Posted on:2016-09-29Degree:DoctorType:Dissertation
Country:ChinaCandidate:Y P ShiFull Text:PDF
GTID:1220330461476711Subject:Biochemistry and Molecular Biology
Abstract/Summary:PDF Full Text Request
RNA interference (RNAi) is a conserved mechanism of gene regulation in eukaryotes. The key components of RNAi pathways are small RNAs and Argonaute (AGO) family proteins.
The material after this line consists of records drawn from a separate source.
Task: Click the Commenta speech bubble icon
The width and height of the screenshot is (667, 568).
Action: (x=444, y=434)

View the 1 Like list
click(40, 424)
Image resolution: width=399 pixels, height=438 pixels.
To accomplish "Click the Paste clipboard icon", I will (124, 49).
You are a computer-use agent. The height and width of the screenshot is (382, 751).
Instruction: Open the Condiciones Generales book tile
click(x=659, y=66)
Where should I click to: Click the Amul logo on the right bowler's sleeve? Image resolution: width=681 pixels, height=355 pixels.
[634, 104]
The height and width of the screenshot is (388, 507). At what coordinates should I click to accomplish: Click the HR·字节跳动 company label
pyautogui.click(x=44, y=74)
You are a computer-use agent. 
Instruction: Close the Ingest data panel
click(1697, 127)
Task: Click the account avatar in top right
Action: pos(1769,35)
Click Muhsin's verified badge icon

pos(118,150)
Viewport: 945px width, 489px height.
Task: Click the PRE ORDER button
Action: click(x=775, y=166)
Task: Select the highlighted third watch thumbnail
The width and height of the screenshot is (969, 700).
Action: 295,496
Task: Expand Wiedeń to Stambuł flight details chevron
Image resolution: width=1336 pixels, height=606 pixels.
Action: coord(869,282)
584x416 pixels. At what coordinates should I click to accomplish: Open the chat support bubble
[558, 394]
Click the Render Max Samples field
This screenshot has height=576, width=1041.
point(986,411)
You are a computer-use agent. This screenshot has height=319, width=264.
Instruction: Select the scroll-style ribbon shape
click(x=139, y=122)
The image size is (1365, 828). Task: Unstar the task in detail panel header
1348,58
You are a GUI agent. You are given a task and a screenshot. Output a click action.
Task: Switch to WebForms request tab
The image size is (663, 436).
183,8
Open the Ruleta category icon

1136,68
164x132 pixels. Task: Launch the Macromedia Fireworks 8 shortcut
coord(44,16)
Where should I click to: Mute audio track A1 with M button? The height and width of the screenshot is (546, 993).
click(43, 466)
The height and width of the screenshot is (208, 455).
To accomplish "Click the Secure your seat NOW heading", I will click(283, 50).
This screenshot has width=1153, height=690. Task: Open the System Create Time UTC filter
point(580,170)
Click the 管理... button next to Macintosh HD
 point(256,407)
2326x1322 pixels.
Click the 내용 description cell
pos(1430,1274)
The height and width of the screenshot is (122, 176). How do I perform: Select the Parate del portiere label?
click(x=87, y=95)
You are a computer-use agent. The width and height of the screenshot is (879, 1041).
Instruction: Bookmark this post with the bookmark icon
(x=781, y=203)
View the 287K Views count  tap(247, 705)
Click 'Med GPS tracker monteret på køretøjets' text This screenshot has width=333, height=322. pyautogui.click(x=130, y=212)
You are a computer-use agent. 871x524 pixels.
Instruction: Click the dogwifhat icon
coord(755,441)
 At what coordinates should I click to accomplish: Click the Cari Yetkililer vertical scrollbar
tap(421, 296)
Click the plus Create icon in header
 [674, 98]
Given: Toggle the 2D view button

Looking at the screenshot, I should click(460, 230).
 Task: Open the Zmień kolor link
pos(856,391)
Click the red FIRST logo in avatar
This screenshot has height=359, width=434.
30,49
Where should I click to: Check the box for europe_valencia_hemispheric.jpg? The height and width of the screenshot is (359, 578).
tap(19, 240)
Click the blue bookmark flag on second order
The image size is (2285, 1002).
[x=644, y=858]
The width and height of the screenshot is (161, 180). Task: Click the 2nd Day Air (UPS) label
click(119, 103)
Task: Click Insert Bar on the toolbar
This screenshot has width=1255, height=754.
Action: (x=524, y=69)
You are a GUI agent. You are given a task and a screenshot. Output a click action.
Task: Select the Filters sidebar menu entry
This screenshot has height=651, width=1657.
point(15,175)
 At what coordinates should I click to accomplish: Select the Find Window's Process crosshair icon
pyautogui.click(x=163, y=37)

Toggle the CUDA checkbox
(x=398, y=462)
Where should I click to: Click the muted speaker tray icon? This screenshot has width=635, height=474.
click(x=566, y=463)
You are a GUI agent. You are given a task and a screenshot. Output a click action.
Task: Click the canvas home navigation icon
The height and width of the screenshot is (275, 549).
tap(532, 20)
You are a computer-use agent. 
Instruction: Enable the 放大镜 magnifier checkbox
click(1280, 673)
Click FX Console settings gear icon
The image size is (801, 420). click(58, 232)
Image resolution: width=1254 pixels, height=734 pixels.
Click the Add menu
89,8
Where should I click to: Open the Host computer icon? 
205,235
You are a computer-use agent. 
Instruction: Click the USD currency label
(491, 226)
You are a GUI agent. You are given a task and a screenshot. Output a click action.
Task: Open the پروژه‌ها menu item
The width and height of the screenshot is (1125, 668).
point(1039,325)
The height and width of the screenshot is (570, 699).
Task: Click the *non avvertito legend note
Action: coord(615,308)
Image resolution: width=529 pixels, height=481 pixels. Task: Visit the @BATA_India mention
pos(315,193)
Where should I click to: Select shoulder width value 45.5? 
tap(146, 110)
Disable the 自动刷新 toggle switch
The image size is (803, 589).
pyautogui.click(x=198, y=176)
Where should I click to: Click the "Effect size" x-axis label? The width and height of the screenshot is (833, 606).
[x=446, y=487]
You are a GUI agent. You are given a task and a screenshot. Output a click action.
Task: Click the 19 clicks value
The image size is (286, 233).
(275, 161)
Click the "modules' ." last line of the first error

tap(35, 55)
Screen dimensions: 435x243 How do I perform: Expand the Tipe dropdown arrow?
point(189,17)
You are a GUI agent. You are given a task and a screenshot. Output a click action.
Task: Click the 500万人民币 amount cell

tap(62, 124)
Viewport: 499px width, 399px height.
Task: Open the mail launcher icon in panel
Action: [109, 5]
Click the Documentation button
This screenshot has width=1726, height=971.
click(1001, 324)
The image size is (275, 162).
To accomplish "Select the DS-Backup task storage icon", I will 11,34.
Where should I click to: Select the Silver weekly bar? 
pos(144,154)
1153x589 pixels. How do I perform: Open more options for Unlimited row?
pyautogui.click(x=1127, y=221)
Small RNAs are associated with AGO proteins to form the RNA-induced silencing complexes (RISCs) to regulate target genes through mRNA cleavage and/or translational repression.There are four types of small RNAs in Arabidopsis, including microRNAs (miRNAs), trans-acting siRNAs (ta-siRNAs), natural antisense siRNAs (nat-siRNAs) and hetero-chromatic siRNAs (hc-siRNAs). miRNAs are a class of 21 nt sRNAs that play important roles in many biological processes in plants. miRNA genes are first transcribed by DNA-dependent RNA Polymerase Ⅱ (Pol Ⅱ) to generate long transcripts primary miRNAs (pri-miRNAs), which contain hairpin structures. Pri-miRNAs are bound and stabilized by DAWDLE (DDL), which recruits Dicer-like 1 (DCL1) to pri-miRNAs and facilitates its processing. DCL1 processes pri-miRNAs to mature miRNAs with the aid of a double-strands RNA binding protein HYPONASTC LEAVES 1 (HYL1) and a zinc-finger protein SERRATE (SE), which form Dicing bodies (D-bodies) in nucleus. Mature miRNAs are sorted into AGO1 to form RISC, regulating target genes through slicing target mRNAs or translational repression.From a genetic screen that is based on an artificial miRNA causing trichome clustering when overexpressed, we have obtained dozens of mutants with enhanced miRNA activity (ema) or compromised miRNA activity (cma). We have previously characterized EMA1, which encodes an importin β protein that negatively regulates the loading of miRNAs into AGO1. Here, we further performed a suppressor screening of emal (soe) to more sensitively identify new factors in the miRNA pathway. In this study, we characterized one of the soe mutants, soe4. SOE4/AT2G19380 encodes an unknown protein with four zinc fingers domains and a RNA recognition motif (RRM). The soe4 mutation led to reduced accumulation of miRNAs as well as pri-miRNAs. SOE4 localizes in D-bodies and interacts with HYL1, SE, DCL1. In addition, SOE4 is capable of binding to pri-miRNA and pre-miRNA in vitro. These data suggest that SOE4, as a novel component in biogenesis of miRNA, could possibly binds and stabilizes pri- or pre-miRNAs.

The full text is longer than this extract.